DATA IN THIS EXERCISE —

——

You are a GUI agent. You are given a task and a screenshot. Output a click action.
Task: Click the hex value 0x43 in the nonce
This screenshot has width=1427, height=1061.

——

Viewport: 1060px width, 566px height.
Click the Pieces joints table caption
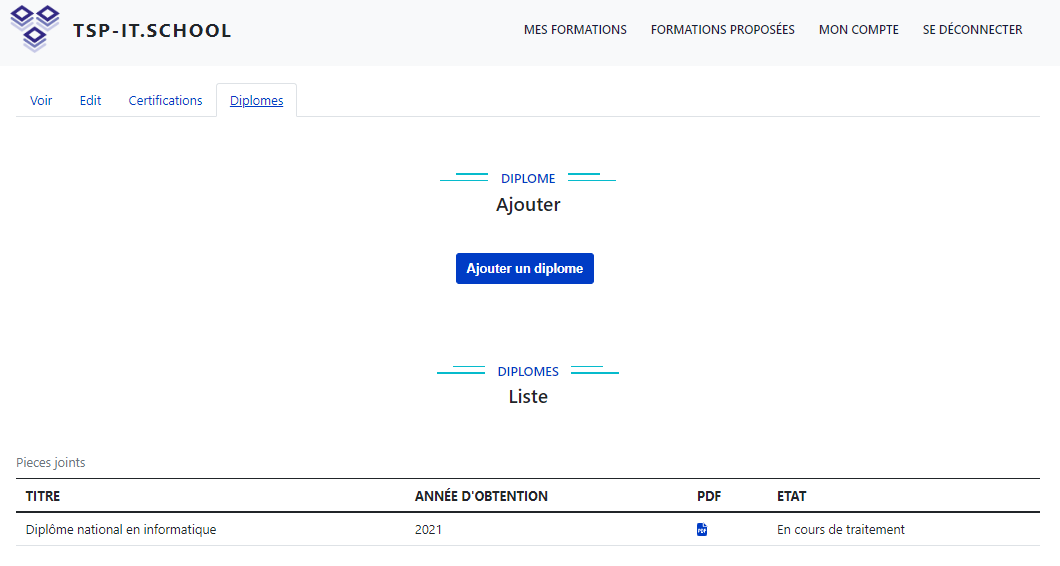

——

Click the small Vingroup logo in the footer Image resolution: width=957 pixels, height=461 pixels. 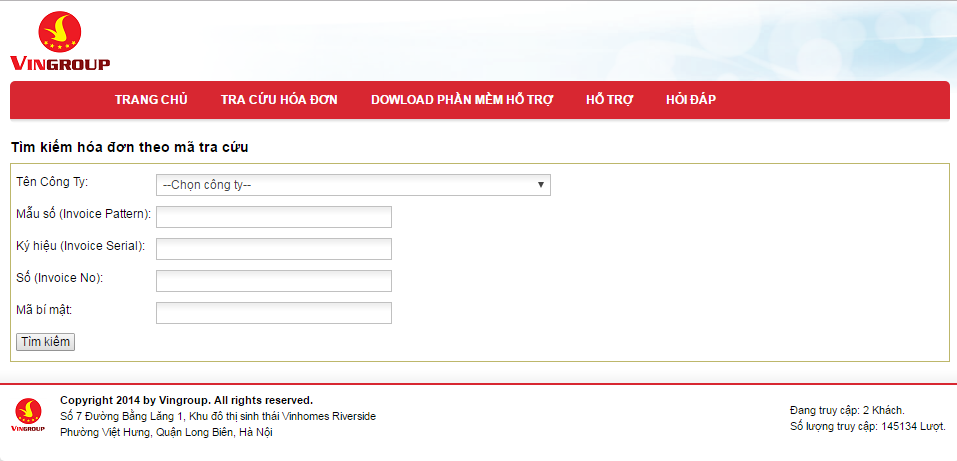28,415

——

EXERCISE DESCRIPTION — Give back precisely the lines above that start at the line containing "You are a GUI" and end at the line containing "This screenshot has width=1427, height=1061.", inclusive. No other lines belong in the output.

EXERCISE RESULT —
You are a GUI agent. You are given a task and a screenshot. Output a click action.
Task: Click the hex value 0x43 in the nonce
This screenshot has width=1427, height=1061.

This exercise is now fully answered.